G. Section 110(a)(2)(G)--Emergency Powers

    This section requires that a plan provide for authority analogous 
to that provided in section 303 of the CAA, and adequate contingency 
plans to implement such authority. Section 303 of the CAA provides 
authority to the EPA Administrator to seek a court order to restrain 
any source from causing or contributing to emissions that present an 
``imminent and substantial endangerment to public health or welfare, or 
the environment.'' Section 303 further authorizes the Administrator to 
issue ``such orders as may be necessary to protect public health or 
welfare or the environment'' in the event that ``it is not practicable 
to assure prompt protection . . . by commencement of such civil 
action.''
    We find that the Commonwealth's ISIP submittal demonstrates that a 
combination of state statutes and regulations provide for authority 
comparable to that in section 303. Massachusetts' submittal cites 
M.G.L. C. 111, section 2B, Air Pollution Emergencies, which authorizes 
the Commissioner of the MassDEP to ``declare an air pollution 
emergency'' if the Commissioner ``determines that the condition or 
impending condition of the atmosphere in the Commonwealth . . . 
constitutes a present or reasonably imminent danger to health.'' During 
such an air pollution emergency, the Commissioner is authorized 
pursuant to section 2B, to ``take whatever action is necessary to 
maintain and protect the public health, including but not limited to . 
. . prohibiting, restricting and conditioning emissions of dangerous or 
potentially dangerous air contaminants from whatever source derived . . 
.'' Additionally, sections 2B and 2C authorize the Commissioner to 
issue emergency orders.
    Moreover, M.G.L. c. 21A, section 8 provides that, ``[i]n regulating 
. . . any pollution prevention, control or abatement plan [or] strategy 
. . . through any . . . departmental action affecting or prohibiting 
the emission . . . of any hazardous substance to the environment . . . 
the department may consider the potential effects of such plans [and] 
strategies . . . on public health and safety and the environment . . . 
and said department shall act to minimize and prevent damage or threat 
of damage to the environment.''
    These duties are implemented, in part, under MassDEP regulations at 
310 CMR 8.00, Prevention and Abatement of Air Pollution Episodes and 
Air Pollution Incident Emergencies, the most recent revisions to which 
EPA approved into the SIP on March 4, 2019. 84 FR 7299. These 
regulations establish levels that would constitute significant harm or 
imminent and substantial endangerment to health for ambient 
concentrations of pollutants subject to a NAAQS, consistent with the 
significant harm levels and procedures for state emergency episode 
plans established by EPA in 40 CFR part 51.150 and 51.151. Finally, 
M.G.L. c. 111, section 2B authorizes the state to seek injunctive 
relief in the superior court for violation of an emergency order issued 
by the MassDEP Commissioner.

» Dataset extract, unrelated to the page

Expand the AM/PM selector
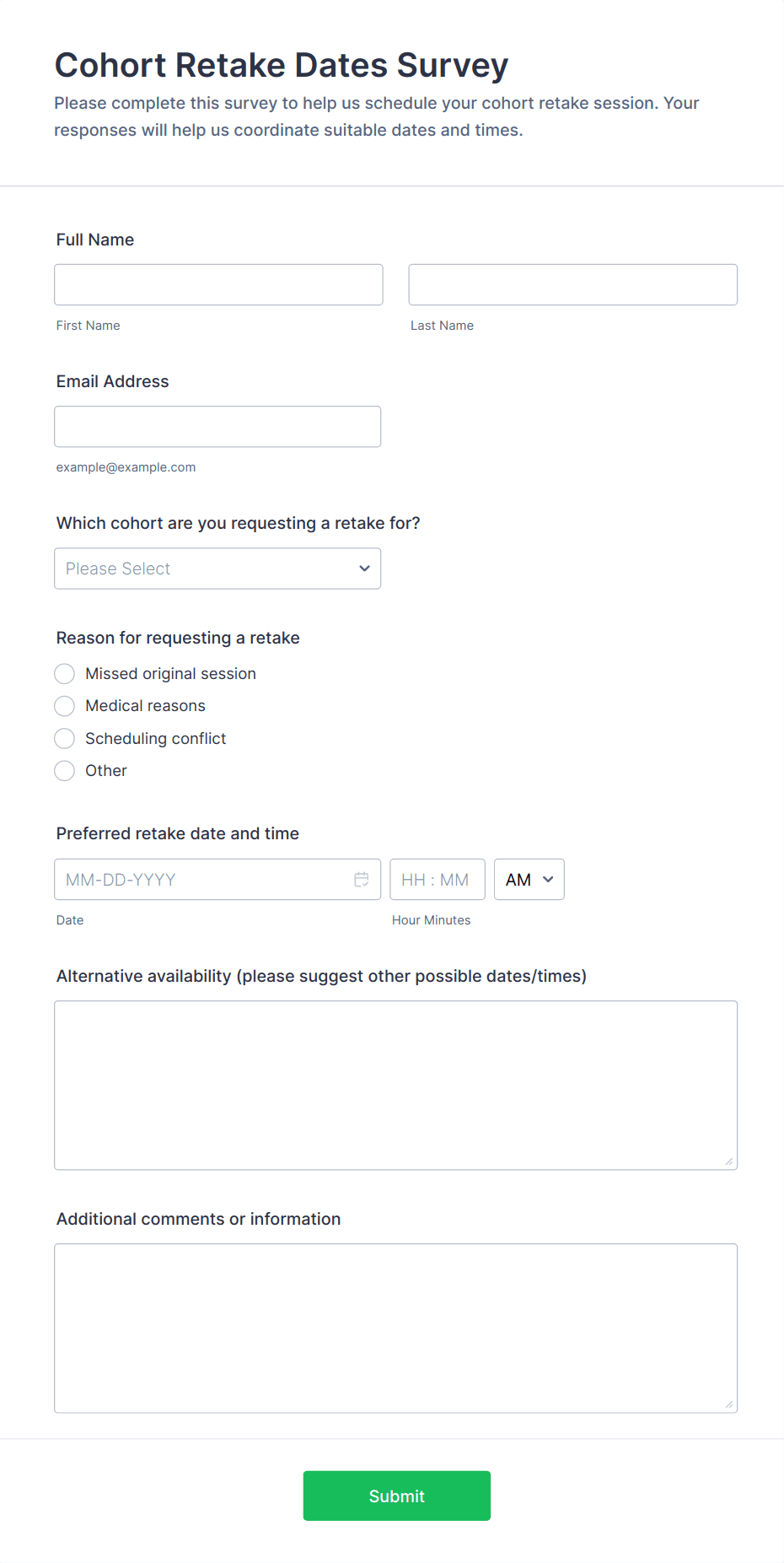The image size is (784, 1563). tap(529, 880)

While no single Massachusetts statute or 
regulation mirrors the authorities of CAA section 303, we find that the 
combination of state statutes and regulations discussed herein provide 
for comparable authority to immediately bring suit to restrain, and 
issue orders against, any person causing or contributing to air 
pollution that presents an imminent and substantial endangerment to 
public health or welfare, or the environment.
    Section 110(a)(2)(G) also requires that, for any NAAQS, States have 
an approved contingency plan for any Air Quality Control Region (AQCR) 
within the state that is classified as Priority I, IA, or II. See 40 
CFR 51.152(c). Two AQCRs in Massachusetts are classified as Priority I 
for ozone, with the remaining AQCRs classified as Priority III for 
ozone. Id. 52.1121. As noted above, EPA approved 310 CMR 8.00 into the 
SIP to satisfy the contingency plan requirements of CAA section 
110(a)(2)(G) for a previous infrastructure SIP submittal for the 2008 
ozone NAAQS. 84 FR 7299. This state regulation satisfies the applicable 
requirements for contingency plans at 40 CFR part 51, subpart H (40 CFR 
51.150 through 51.153) (Prevention of Air Pollution Emergency 
Episodes). For the above reasons, EPA finds that Massachusetts meets 
the infrastructure SIP requirements of CAA section 110(a)(2)(G) for the 
2015 ozone NAAQS.

H. Section 110(a)(2)(H)--Future SIP Revisions

    This section requires that a state's SIP provide for revision as 
may be necessary to take account of changes in the NAAQS or 
availability of improved methods for attaining the NAAQS and whenever 
the EPA finds that the SIP is substantially inadequate. Massachusetts 
General Laws c. 111, section 142D provides in relevant part that, 
``From time to time the department shall review the ambient air quality 
standards and plans for implementation, maintenance and attainment of 
such standards adopted pursuant to this section and, after public 
hearings, shall amend such standards and implementation plan so as to 
minimize the economic cost of such standards and plan for 
implementation, provided, however, that such standards shall not be 
less than the minimum federal standards.'' This authorizing statute 
gives MassDEP the power to revise the Massachusetts SIP from time to 
time as may be necessary to take account of changes in the NAAQS or 
availability of improved methods for attaining the NAAQS and whenever 
the EPA finds that the SIP is substantially inadequate. Accordingly, 
EPA finds that Massachusetts meets the infrastructure SIP requirements 
of CAA section 110(a)(2)(H) for the 2015 ozone NAAQS.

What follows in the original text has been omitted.